Пока он аккуратно складывал свои костюмы, Симона посетило видение, ударившее в голову, как распахнувшаяся дверь. Курт Штайнхофф, феникс съемочных площадок, Stier этих дам, двигающийся во тьме — его природных глубоких водах, — обнаженный, в своей мраморной маске и с налитым кровью членом животного, усеянным железными шипами или бритвенными лезвиями.

В уме мелькнуло слово: инкуб. Демон, проникающий в сон женщин, чтобы их изнасиловать. Мифологический персонаж — в античной Греции его воплощал бог Пан с козлиными копытами и всегда стоящим пенисом, в Средневековье он считался любовником ведьм, ночным дьяволом, совокупляющимся со спящими женщинами…

Когда Минна и Бивен обнаружили кипы пиджаков из ткани под твид, пуловеров с V-образным вырезом, оксфордских рубашек, шляп-трильби, а также борсалино, они обомлели.

Симон хлопнул в ладоши:

— Ну же, втроем мы все загрузим за десять минут!

Сообщники подчинились, даже не фыркнув. Занять руки означало облегчить голову. Но задерживаться здесь не стоило.

Их ждал Werwolf, волк-оборотень.

122

Расследование наконец-то входило в нормальное русло.

Слежка. Засада. Обыск.

Чистое гестапо. Свидетельство медсестры подтверждало демоническую натуру актера. В категории «подозреваемые» Курт Штайнхофф отныне возглавил список. Главное теперь было не спускать с него глаз. Если этот хлыщ и есть Мраморный человек, рано или поздно они схватят его за руку, что будет стоить всех признаний в мире.

Вернувшись на виллу, они занялись сбором сведений о Штайнхоффе. Прежде всего следовало определить его местонахождение. По всей видимости, он выжил после столкновения с Минной: сейчас он снимался в одном из павильонов «Бабельсберга», в легкой комедии под названием «Розы на пороге». Кино существовало в своем собственном мире. Началась Вторая мировая война, Польша была в огне и крови, Франция и Англия собирали армии, но для съемочных площадок «UFA» ничего не изменилось: там продолжали пересмеиваться по телефону и петь на балконе.

План Бивена был прост: нагрянуть к актеру и перевернуть всю его халупу. Минна постаралась его успокоить: они пока ничего об актере не знали. Может, он женат и отец семейства. Может, у него легион слуг. Может, его соседи зовутся Гиммлер и Геринг, а его улица — филиал СС.

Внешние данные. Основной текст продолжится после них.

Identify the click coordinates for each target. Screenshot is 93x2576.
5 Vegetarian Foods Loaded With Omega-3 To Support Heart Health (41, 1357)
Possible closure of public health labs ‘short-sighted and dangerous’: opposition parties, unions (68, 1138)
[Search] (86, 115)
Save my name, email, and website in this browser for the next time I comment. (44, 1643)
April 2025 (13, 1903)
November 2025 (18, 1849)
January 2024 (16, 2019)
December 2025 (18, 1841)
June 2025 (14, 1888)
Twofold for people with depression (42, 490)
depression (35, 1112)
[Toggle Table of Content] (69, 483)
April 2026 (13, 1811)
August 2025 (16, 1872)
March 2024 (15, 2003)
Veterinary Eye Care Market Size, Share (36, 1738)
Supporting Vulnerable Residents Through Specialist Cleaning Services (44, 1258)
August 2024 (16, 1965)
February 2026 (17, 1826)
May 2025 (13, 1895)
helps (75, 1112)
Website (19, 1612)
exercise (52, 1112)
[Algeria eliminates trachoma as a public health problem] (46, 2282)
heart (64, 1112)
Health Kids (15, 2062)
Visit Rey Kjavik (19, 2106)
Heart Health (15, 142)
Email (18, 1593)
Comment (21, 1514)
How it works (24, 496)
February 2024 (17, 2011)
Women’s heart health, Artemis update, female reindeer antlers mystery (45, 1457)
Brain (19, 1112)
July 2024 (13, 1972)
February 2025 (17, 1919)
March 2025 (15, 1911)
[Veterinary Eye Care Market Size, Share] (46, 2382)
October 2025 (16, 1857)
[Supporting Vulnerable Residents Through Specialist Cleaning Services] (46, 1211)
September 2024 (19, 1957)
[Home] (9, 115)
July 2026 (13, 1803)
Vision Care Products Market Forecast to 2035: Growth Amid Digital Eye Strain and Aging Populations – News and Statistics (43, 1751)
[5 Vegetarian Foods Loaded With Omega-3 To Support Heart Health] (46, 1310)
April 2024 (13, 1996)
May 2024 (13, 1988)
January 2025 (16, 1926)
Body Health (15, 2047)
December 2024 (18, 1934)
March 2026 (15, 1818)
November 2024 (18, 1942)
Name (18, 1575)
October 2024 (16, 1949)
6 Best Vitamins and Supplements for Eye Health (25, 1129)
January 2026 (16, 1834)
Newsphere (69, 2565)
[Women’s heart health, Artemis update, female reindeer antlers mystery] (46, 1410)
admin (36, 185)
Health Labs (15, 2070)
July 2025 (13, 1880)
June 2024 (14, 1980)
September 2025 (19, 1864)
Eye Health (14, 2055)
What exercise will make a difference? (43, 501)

Бивену пришлось, сжав зубы, ждать, пока Минна нароет информацию. Она управлялась с телефоном, как никто другой. Она охмуряла телефонисток, можно сказать вербуя их в агенты расследования. Она знала, кому позвонить, что сказать, когда поменять голос, как выдать себя за того или иного собеседника. Телефон, которым остальные пользовались с долей скованности, был в ее руках и привычным инструментом, и грозным оружием.

Все это время гестаповец изнывал в глубинах кресла, накачиваясь кофе, пока полоумный карлик, насвистывая, развешивал свои костюмы на втором этаже в комнате, которую выделила ему Минна. Натуральный дурдом.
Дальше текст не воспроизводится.